Beth Lawson, administrative associate in the Department of Electrical Engineering and Computer Science, is the research administrator for 20 faculty members in the department’s systems group. Described as a “model citizen” in her department, she is widely known for being able to save the faculty “time, money and frustration, thus enabling them to work more efficiently.” She combines great technical skill, resourcefulness and professionalism with the ability to manage a “never-ending flow” of proposals, grants and contracts involving multi-disciplinary teams of faculty. Lawson has worked in several units at U-M, starting in 1974 in the Department of Chemistry, and including positions at University Stores, Mental Health Research Institute, and the Department of Atmospheric, Oceanic and Space Sciences.
Patricia Schultz joined the School of Dentistry staff in 1995 as the first administrator for the school’s Office of Research. She developed an office that not only supports the research/research training mission of the school, but also encourages individual and collaborative activities across campus. In addition to staffing the Dental School research office, she supports the school’s Center for Craniofacial Regeneration. One nominator characterized Schultz as a “cherished resource in the School of Dentistry who has been essential for the success of our research activities over the past seven years.”
Schultz also has made many contributions to research administration across campus, having served on committees developing electronic administrative systems, as well as working on the development of the Research Administrators Instructional Network.
Keith Newnham is a research associate and chief technologist for the Functional Magnetic Resonance Imaging (fMRI) Laboratory. Newnham initially worked at University Hospital, starting in 2000, then joined the fMRI Lab in Aug. 2001. At the lab, he is the primary interface with essentially every investigator using the MRI facility and every research subject. As such, Newnham has been described as “the cog at the center of the operation and [the one who] keeps the fMRI Lab running smoothly and efficiently.” He has gone well beyond his routine duties to become an invaluable asset to this relatively new laboratory. Newnham is known for his calm professionalism and “unfailing good nature.” As one nominator noted, “Not only does he put subjects at ease, but he also deftly and diplomatically handles all of the many investigators who descend upon him with urgent requests for scan time or protocols not quite ready to run.”

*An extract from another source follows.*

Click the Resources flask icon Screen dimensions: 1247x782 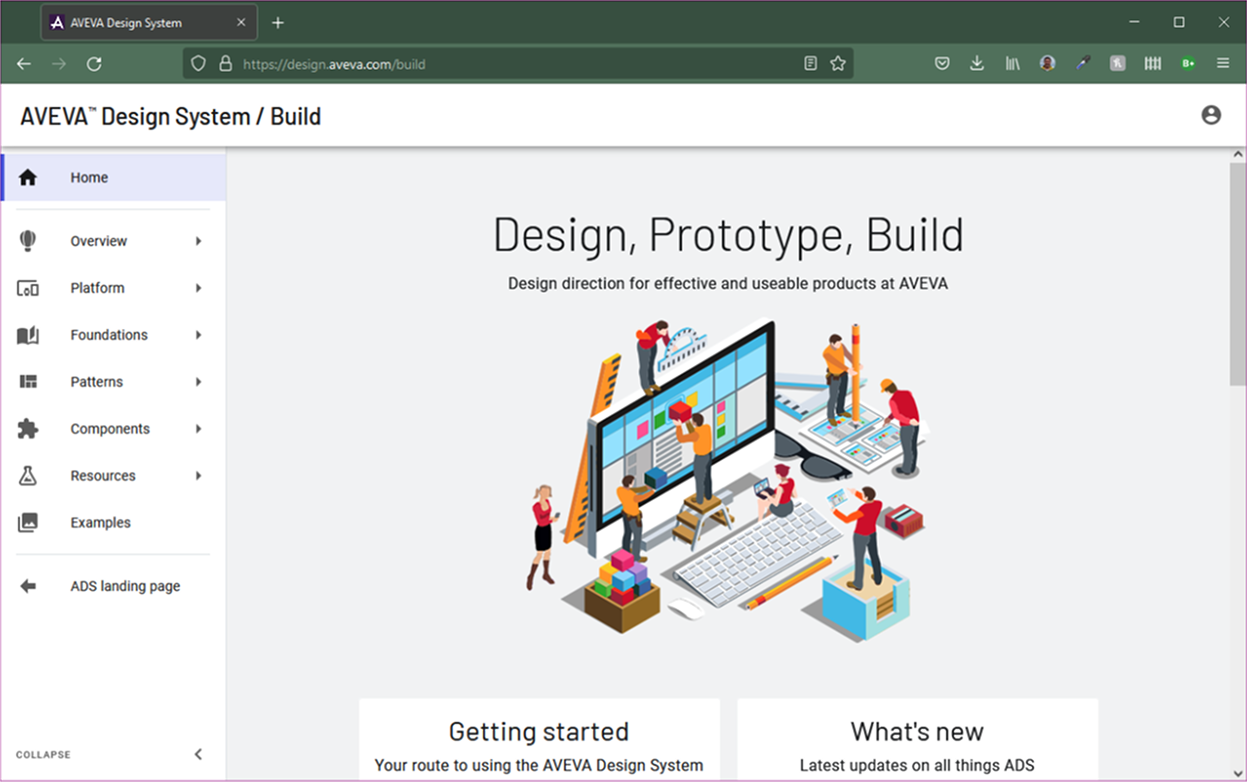click(28, 476)
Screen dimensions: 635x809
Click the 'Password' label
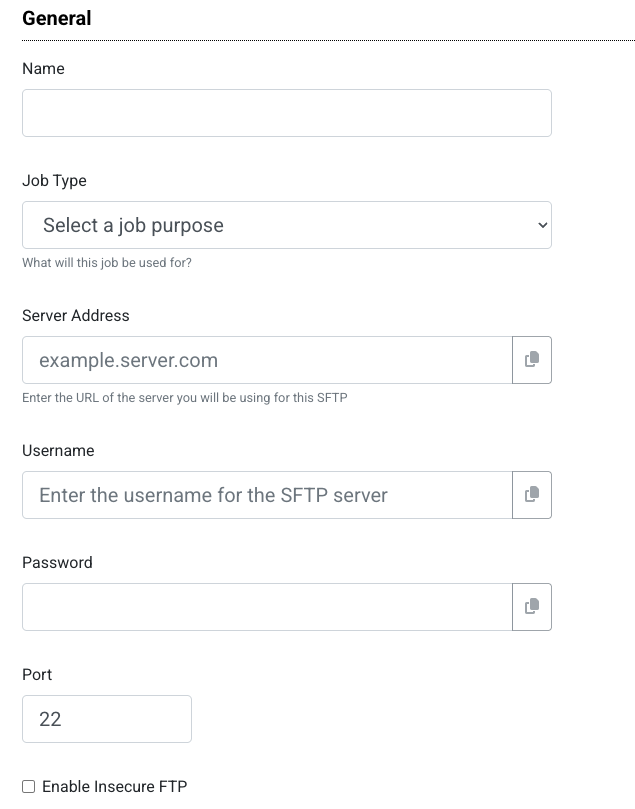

Kate Restrick, program associate in the Center for Human Growth and Development (CHGD), has served as the administrator for the Minority International Research Training Program since 1994. She has been on the staff of CHGD since she moved to Ann Arbor in 1983. Restrick has conducted a range of outreach activities that further the center’s research, training and service missions and bring national and international recognition to CHGD and U-M. These contributions have been made with “great professionalism and unselfish dedication that exemplify the true spirit of service for which this award was created.” Those who nominated her for the award said Restrick is the “key to the success of this very important program” that enhances the undergraduate experience by providing opportunities for minority students to receive research training.